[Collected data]
== Segment start ==

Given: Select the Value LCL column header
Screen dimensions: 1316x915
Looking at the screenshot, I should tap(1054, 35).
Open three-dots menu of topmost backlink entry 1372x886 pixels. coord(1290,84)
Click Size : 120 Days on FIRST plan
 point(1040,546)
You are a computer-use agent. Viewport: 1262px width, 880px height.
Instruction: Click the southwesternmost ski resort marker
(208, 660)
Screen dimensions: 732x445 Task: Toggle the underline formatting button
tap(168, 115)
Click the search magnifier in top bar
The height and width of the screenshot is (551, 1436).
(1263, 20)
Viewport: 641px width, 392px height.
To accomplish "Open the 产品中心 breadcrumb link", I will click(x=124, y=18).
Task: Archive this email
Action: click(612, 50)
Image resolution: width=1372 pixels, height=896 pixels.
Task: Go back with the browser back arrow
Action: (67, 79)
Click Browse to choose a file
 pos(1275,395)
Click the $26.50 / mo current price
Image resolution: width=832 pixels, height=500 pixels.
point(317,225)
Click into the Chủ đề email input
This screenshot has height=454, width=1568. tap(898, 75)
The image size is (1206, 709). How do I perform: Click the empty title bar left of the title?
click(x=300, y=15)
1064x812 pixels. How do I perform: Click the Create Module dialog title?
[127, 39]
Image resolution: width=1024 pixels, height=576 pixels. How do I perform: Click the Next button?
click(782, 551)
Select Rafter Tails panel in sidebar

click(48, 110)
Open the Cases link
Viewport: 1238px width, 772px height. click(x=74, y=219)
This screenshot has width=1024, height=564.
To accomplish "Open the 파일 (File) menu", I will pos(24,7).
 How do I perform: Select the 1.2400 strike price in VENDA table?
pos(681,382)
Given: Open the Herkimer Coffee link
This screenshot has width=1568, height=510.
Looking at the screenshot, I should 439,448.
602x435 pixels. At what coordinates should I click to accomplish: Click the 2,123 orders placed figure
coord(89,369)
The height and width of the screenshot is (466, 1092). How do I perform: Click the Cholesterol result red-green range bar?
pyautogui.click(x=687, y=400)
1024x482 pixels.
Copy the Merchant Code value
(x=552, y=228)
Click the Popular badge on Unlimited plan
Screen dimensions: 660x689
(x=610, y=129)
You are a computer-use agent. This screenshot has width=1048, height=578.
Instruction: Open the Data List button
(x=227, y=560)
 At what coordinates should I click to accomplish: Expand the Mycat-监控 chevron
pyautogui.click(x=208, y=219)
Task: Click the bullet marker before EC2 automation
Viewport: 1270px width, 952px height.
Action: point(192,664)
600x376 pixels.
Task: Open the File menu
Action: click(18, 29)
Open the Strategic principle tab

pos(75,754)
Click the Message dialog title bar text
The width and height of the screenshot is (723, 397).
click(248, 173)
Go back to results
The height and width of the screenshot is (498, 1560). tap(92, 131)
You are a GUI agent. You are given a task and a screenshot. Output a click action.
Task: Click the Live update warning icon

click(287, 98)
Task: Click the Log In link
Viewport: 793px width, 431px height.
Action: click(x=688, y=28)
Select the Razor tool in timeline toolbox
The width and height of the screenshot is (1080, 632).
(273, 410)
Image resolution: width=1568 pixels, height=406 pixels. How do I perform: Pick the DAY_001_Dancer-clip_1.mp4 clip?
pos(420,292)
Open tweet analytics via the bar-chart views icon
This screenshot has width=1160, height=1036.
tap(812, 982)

== Segment end ==

Task details: Your answer should consist only of the lines above between the line holding "Instruction: Click the" and the line holding "Viewport: 641px width, 392px height.", inclusive, each transcribed exactly.

Response:
Instruction: Click the southwesternmost ski resort marker
(208, 660)
Screen dimensions: 732x445 Task: Toggle the underline formatting button
tap(168, 115)
Click the search magnifier in top bar
The height and width of the screenshot is (551, 1436).
(1263, 20)
Viewport: 641px width, 392px height.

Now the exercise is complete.